Methods: A total of 453 patients diagnosed with SBO were randomly divided into training and validation datasets at a ratio of 7:3. The demographic, clinical, and laboratory data were collected. Least absolute shrinkage and selection operator (LASSO) regression was employed to identify relevant variables, and a multivariable logistic regression (LR) model was subsequently developed. The performance of the model was evaluated using receiver operating characteristic (ROC) curve analysis, and diagnostic metrics, including accuracy, sensitivity, specificity, and area under the curve (AUC), were calculated.
Results: Of the 453 patients diagnosed with SBO, 62 (13.7%) had StBO, and 391 (86.3%) had SiBO. Univariate analysis revealed significant associations between bowel ischemia and the following variables: body mass index (BMI, p = 0.027), neutrophil percentage (N, p = 0.002), aspartate aminotransferase (AST, p = 0.024), serum creatinine (p = 0.030), serum urea (p = 0.019), glucose (p = 0.029), prothrombin time (PT, p = 0.043), cessation of defecation and flatus (p = 0.013), tenderness (p = 0.004), and rebound tenderness (p < 0.001). A LASSO regression model with optimized regularization parameters (α = 0.3, λ = 0.0202; log[λ] = - 3.902) was used to select 10 predictors.
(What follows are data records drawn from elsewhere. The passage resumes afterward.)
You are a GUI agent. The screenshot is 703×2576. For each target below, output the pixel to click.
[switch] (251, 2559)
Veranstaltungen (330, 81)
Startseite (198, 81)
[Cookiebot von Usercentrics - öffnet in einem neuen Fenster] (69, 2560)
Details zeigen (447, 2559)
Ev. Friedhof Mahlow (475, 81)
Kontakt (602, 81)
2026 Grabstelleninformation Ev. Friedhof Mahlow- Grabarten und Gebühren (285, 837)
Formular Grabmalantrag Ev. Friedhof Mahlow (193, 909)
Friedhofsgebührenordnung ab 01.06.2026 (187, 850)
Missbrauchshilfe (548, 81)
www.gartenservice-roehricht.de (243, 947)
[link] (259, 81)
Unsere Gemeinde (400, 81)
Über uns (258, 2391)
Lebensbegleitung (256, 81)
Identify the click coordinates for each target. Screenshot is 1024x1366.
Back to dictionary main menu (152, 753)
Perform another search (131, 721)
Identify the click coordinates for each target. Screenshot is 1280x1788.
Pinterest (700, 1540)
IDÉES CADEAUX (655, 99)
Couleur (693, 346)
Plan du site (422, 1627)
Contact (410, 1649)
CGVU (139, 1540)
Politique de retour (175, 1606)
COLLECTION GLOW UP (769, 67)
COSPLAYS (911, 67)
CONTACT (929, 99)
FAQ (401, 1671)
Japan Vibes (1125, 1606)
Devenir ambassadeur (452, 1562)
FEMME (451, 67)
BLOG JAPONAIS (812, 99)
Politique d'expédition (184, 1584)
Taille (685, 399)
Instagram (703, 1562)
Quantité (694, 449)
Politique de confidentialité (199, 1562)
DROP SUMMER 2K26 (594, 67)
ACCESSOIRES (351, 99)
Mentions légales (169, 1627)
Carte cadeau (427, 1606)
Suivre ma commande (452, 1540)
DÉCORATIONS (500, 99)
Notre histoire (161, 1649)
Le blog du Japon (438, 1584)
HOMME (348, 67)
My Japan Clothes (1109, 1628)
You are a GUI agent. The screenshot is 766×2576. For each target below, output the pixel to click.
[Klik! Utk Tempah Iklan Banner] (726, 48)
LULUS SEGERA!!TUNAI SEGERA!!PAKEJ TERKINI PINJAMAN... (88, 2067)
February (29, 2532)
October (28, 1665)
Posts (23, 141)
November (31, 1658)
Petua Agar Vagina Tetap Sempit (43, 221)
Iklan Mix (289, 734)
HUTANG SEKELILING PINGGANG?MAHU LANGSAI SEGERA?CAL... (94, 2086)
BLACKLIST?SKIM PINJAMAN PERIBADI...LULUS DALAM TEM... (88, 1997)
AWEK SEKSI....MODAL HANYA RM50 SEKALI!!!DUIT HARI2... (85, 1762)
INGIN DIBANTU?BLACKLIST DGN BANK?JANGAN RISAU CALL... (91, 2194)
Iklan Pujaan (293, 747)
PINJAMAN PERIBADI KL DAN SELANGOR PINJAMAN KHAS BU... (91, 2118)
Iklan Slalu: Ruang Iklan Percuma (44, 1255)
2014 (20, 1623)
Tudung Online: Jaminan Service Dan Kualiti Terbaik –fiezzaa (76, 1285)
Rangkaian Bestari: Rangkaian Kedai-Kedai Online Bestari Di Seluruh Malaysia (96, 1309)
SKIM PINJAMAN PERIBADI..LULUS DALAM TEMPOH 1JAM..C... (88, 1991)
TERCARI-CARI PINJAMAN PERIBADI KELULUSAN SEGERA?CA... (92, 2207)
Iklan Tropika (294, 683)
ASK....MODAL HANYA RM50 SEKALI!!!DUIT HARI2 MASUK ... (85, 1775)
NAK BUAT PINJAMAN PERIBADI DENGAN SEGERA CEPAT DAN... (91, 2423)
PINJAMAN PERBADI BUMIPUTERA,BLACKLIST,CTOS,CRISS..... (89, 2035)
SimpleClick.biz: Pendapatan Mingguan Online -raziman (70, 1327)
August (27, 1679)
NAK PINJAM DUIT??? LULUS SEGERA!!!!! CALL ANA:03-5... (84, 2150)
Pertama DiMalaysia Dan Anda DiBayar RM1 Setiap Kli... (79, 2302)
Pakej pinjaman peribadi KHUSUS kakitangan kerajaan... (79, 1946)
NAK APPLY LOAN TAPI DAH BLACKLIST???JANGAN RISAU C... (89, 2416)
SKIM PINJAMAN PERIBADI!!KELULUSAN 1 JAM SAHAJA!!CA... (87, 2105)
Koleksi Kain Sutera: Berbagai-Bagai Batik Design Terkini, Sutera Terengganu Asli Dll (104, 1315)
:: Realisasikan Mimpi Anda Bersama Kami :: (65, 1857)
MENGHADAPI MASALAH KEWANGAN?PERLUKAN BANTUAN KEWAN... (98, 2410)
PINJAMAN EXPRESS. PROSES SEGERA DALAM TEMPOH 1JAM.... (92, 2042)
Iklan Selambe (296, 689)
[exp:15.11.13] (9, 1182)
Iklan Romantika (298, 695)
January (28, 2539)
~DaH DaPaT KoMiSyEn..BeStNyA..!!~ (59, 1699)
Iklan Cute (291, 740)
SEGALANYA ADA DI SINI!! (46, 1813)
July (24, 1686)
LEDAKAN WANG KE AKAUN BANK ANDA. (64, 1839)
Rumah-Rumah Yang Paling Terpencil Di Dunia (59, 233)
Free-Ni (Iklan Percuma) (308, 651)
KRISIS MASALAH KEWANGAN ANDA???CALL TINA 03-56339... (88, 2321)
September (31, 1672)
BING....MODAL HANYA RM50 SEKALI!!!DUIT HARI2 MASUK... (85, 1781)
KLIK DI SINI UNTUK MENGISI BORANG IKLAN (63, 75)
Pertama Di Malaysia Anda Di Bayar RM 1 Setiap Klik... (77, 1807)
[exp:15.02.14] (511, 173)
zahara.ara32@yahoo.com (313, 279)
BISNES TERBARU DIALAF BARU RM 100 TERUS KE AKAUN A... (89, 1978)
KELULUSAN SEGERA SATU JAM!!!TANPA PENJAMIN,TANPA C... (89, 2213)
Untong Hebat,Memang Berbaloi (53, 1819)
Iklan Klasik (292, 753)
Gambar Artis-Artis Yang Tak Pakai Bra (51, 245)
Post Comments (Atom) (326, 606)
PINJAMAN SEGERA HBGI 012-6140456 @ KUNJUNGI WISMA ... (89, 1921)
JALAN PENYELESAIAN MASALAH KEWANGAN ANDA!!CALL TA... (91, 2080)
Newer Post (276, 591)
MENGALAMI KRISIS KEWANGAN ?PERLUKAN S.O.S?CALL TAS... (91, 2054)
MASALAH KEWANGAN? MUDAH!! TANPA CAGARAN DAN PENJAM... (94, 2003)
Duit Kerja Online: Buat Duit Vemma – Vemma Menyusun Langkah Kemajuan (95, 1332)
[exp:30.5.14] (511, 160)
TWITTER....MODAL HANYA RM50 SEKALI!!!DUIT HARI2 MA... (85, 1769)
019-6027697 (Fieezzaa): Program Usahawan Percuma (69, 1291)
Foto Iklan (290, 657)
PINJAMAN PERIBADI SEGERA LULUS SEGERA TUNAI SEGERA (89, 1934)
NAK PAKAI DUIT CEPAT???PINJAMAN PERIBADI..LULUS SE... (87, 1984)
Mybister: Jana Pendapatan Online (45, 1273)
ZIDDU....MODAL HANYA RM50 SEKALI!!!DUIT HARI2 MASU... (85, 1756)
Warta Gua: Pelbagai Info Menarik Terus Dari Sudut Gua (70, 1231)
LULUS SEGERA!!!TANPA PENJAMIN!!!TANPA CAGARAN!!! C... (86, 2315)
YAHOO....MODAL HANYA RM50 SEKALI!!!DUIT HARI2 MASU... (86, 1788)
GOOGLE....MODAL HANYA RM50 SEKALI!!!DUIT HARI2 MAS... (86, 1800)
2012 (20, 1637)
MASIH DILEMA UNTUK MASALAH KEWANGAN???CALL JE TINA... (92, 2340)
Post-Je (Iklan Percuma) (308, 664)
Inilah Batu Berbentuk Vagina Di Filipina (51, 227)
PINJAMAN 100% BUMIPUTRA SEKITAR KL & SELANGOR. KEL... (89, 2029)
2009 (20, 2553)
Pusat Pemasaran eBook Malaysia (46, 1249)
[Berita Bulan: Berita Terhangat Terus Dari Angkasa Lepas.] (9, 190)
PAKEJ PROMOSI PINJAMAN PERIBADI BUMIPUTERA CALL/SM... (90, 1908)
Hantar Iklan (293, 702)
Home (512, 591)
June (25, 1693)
Rebound tenderness (OR, 6.64; 95% CI, 2.97-15.48; p < 0.001), BMI (OR, 0.02; 95% CI, 0.00-0.37; p = 0.010), N (OR, 1.05; 95% CI,1.01-1.09; p = 0.009), and AST (OR, 1.97; 95% CI, 1.01-4.06, p = 0.055) were significantly associated with intestinal ischemia via multivariable LR. The final predictive model (BAR-N) had a strong performance, with an AUC of 0.784 in the training cohort and 0.750 in the validation cohort. Additionally, the model exhibited high specificity (90.3%) and accuracy (80.7%), although its sensitivity remained relatively low at 31.8%.
Conclusions: We developed an easy-to-acquire predictive model (BAR-N) for the diagnosis of StBO that incorporates both clinical and laboratory data. This model shows promise as an adjunctive decision-support tool, particularly in resource-limited or high-acuity settings. However, its generalizability is limited by the absence of external validation, underscoring the need for future multicenter studies to confirm its broader applicability.